Mielcarek went on to say that industry expertise is the best way to “ensure our standards are technically sound and don’t have unintended consequences on the grid.” FERC, she pointed out, has the authority to order the organization to create a standard if it deems it necessary.
However, for those who want more action, Wellinghoff believes that an act of Congress may be the only way forward.
“Encouraging people to do things does not result in results,” he explained. “You have to give someone the authority to actually do something, to write a regulation, put it in place, and require it to be implemented, as well as to oversee and enforce it.”

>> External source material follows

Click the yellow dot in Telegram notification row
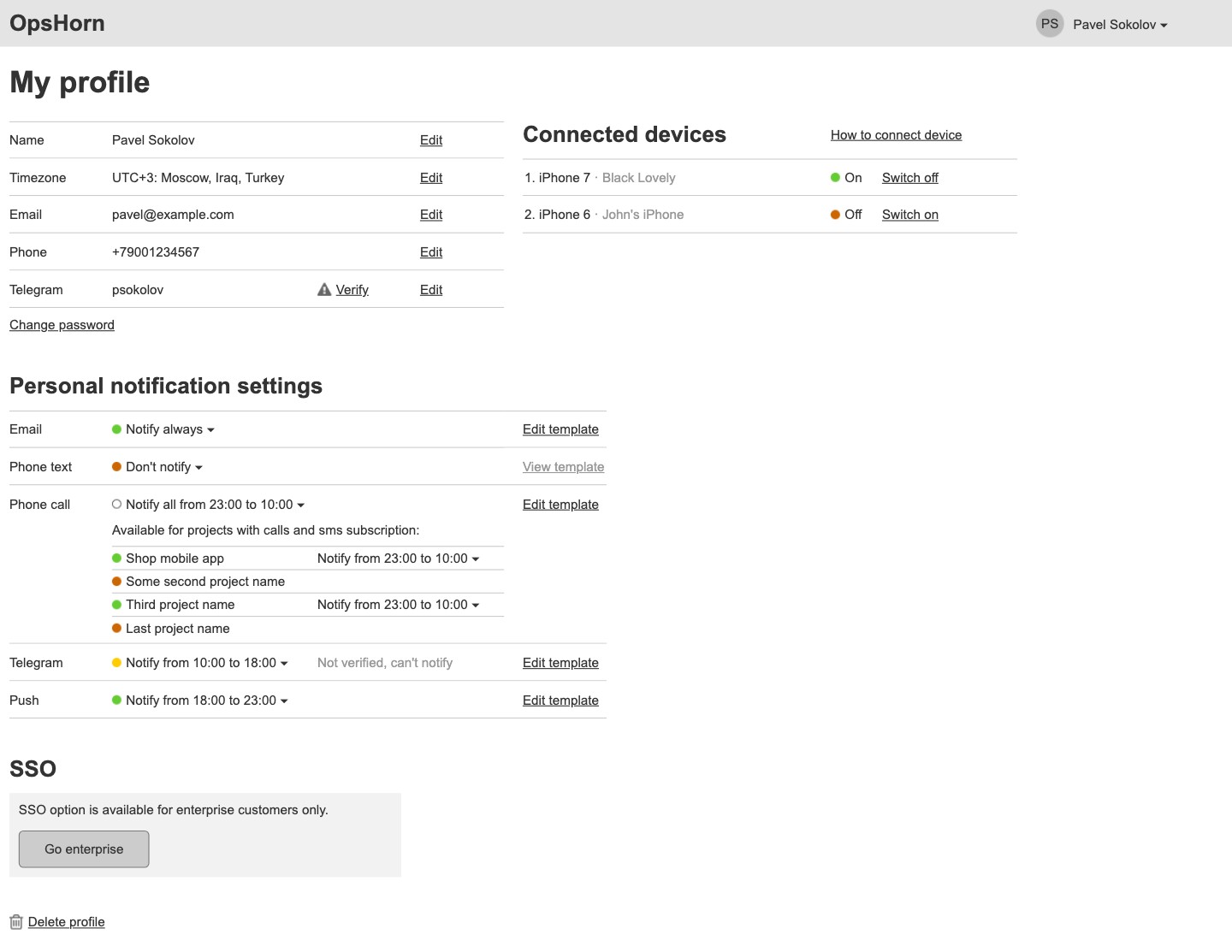Image resolution: width=1232 pixels, height=952 pixels. click(117, 663)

However, Chatterjee expressed doubt that a significant standard change would be required. He claims that private companies are effectively encouraged to act out of fear that an attack will cause share prices to fall. He believes that simple fixes such as adding concrete walls rather than chain-link fences could be a significant step forward.
“We have to believe that these actors understand what they need to do to protect their systems,” he said. “Standards are important, but they are not the be-all and end-all.”
CORRECTION (9:24 p.m. ET, December 7, 2022): An earlier version of this article misspelled the surname of a former Federal Energy Regulatory Commission chairman. Neil Chatterjee, not Chatterley, is his name.